I'm not sure what Diffie-Hellman has to do with anything here, but yeah, there's no reason encryption would prevent interoperability as long as all clients are using the same protocol (which they would have to do anyway in order to be interoperable).
Encryption makes it practically impossible to transform messages between different protocols, since the cyphertext contains not only the text content of the message, but also formatting, some attributes (e.g. `reply_to`). Even if it were the same, E2EE algorithms also differ between protocols, and you can't reencrypt the message for other protocols server-side.
I thought the opposite, at least as a first thought: Roughly two or three years ago, facebook announced their intent to integrate their messengers - so that you could send a message from your fb inbox to whatsapp, from whatsapp to instagram. And since whatsapp has E2E as a major part of their marketing, I'd think adding it to FB and IG rather than removing it from WA would be the way to go.

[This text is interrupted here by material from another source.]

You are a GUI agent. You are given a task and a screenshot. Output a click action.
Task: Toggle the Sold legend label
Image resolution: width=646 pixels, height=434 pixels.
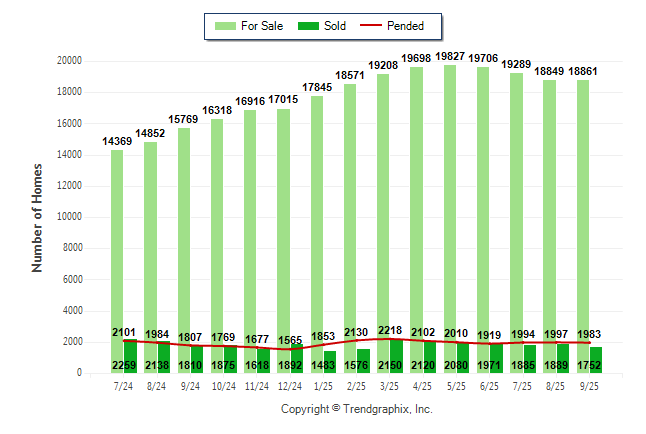pyautogui.click(x=335, y=26)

(though of course it's not REALLY: it harasses you to backup your messages all the freaking time, and when I say "never", as I ALWAYS do, it asks again in 2 weeks. I assume once they're backed up on Meta's servers, there goes the encryption. But that's a parlor trick and they STILL have that data, as I assume at least 80% back up anyway and the rest is mostly worn down by the constant prompting.)
That's because a single org controls all three messengers and they can develop them to converge to the same message format and to the same encryption mechanism. At the same point Signal or XMPP will use a different format and a different mechanism, making them incompatible with messages from Meta, unless a client with a private key reencrypts them.
but then, why do they not take no for an answer and keep nagging about it, and interpret "never" as "not in the next two weeks, but ask again, please!" if they don't have an interest in having these messages there?
(and no, "it's to help YOU, the hapless user! is of course never the right answer. Corporations never do things for users without an interest of their own.)
"How can we be sure a 3rd party implements the encryption properly" is the counter-argument.
How would you refute that? Trust users to check that some code is the same on both devices? What would prevent a bad actor from MITMing the whole thing from the start?
It's not man-in-the-middle, it's man-on-the-end. If your chat app wants to spy on you, there is nothing you can do, but at least it becomes obvious and easy to analyze because it's client side code. It's not a counter argument to interoperability. You need to trust both sides, the same way web works.
Hmm, but it’s OK to trust that web browsers implement TLS properly? And your router isn’t MITMing you? Or your SSH app exfiltrating all your server information? Why is this different?
Can it do so if the encryption and key management is at the client?
> Or your SSH app exfiltrating all your server information
That's a small niche, and most service don't expose SSH to public.
> OK to trust that web browsers implement TLS properly
hmm, you may have a point, maybe they'll ensure that only whitelisted browsers can access it, like Chrome with DRM for HTML. Only purpose is public safety. /s
FWIU, this[1] was decrypting imessages successfully. But was also storing all your imessages in a serverside database accessible to the server (instead of being e2e encrypted like imessage is supposed to be) and leaking the authentication token to access the imessages over unencrypted HTTP.